=== Exercise instructions ===
Copy the result of filtering the entries below for lines that include the string "alimentos".

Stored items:
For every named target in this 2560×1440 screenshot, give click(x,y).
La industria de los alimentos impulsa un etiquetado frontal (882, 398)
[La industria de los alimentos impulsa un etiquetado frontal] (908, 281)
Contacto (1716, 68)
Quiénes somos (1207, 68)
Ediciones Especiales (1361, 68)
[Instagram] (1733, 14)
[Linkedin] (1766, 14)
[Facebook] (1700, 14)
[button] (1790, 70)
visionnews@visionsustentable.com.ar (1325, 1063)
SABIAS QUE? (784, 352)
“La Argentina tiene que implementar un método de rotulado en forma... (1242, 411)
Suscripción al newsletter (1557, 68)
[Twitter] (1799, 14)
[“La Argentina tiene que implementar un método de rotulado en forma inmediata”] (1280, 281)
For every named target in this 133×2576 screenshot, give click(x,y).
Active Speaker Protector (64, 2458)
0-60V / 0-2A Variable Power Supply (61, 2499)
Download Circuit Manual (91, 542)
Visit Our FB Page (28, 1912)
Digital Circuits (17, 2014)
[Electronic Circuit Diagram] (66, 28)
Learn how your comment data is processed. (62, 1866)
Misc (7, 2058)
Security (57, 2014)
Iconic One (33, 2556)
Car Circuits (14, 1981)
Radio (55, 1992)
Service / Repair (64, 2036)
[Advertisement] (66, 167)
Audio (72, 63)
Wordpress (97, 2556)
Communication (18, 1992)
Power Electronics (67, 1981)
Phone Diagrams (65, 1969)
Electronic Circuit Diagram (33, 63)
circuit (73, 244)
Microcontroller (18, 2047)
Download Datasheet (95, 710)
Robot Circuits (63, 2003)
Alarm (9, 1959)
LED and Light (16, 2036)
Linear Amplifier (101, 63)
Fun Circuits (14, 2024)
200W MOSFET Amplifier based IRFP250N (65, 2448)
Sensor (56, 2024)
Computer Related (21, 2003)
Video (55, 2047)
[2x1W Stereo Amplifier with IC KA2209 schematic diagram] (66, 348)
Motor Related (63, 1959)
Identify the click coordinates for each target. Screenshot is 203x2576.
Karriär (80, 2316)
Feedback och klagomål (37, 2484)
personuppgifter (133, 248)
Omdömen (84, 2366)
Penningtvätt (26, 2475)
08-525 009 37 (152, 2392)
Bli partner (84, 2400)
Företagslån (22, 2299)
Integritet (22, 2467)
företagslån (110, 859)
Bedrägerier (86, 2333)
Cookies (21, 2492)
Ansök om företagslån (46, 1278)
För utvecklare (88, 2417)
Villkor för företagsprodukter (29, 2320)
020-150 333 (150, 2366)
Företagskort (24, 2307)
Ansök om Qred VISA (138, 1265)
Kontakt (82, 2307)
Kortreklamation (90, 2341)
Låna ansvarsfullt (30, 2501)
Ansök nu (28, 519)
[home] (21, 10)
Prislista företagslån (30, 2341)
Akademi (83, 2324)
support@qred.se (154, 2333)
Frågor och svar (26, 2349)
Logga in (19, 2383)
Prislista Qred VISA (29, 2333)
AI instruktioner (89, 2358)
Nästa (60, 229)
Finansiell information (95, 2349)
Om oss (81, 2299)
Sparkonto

=== Response area ===
La industria de los alimentos impulsa un etiquetado frontal (882, 398)
[La industria de los alimentos impulsa un etiquetado frontal] (908, 281)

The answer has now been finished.